When suffering and calamities happen, why does God, the Sovereign, not stop them? The Qur’an would say so that people take the responsibility and also turn back to Him. “Mischief has appeared on land and sea because of [the deed] that the hands of men have earned, that [Allah] may give them a taste of some of their deeds: in order that they may turn back [from Evil]” (30:41). But suffering is not always caused by wrong deeds; it may be a test of faith from God as it was in the case of Prophet Job. Or it may be to reward them with something greater as it was in the case of Khidr [the Green one] and Moses, where Khidr kills a child.
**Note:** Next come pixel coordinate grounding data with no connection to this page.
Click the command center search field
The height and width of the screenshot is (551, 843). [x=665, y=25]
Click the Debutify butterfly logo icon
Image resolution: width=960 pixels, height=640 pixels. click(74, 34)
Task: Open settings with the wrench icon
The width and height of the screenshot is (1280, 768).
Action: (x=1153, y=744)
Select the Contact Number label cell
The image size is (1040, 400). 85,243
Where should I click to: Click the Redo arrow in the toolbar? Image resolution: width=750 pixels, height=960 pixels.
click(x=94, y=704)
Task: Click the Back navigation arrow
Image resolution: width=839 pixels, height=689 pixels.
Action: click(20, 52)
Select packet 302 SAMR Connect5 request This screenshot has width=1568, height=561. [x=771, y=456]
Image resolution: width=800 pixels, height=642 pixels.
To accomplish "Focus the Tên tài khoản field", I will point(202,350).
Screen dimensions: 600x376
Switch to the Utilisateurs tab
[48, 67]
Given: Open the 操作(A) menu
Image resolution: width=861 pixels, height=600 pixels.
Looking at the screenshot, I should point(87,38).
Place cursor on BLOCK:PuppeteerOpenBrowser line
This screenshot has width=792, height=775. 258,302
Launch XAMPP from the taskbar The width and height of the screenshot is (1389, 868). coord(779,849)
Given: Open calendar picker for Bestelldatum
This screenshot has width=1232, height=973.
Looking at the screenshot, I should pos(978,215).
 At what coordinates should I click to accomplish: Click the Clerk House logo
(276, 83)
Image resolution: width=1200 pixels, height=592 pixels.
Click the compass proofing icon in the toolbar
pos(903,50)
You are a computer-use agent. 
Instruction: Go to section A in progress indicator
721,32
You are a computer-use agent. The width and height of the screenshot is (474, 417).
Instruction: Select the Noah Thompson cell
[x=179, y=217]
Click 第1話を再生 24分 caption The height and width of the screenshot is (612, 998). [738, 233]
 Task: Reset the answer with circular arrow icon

Answering Moses’ objection to the killing, Khidr said, “God will compensate the parents with a better one” (18:74-80). There is a story of a pious man in Muslim tradition. Whenever any one would complain to him of a suffering, he would say: “Be pleased there is good (al Khair) in it.” There was a man who intended to injure the pious man when he came out of his home. While the man was waiting outside, the pious man fell down inside his home, injured his knee and did not come out. The man went inside the house and found the pious man suffering. When his potential assailant asked about the injury, the pious man said: “There must be good in it.” Then the other man told him of his bad intentions and confessed that whatever God does is always good for humanity but many times we do not realize it.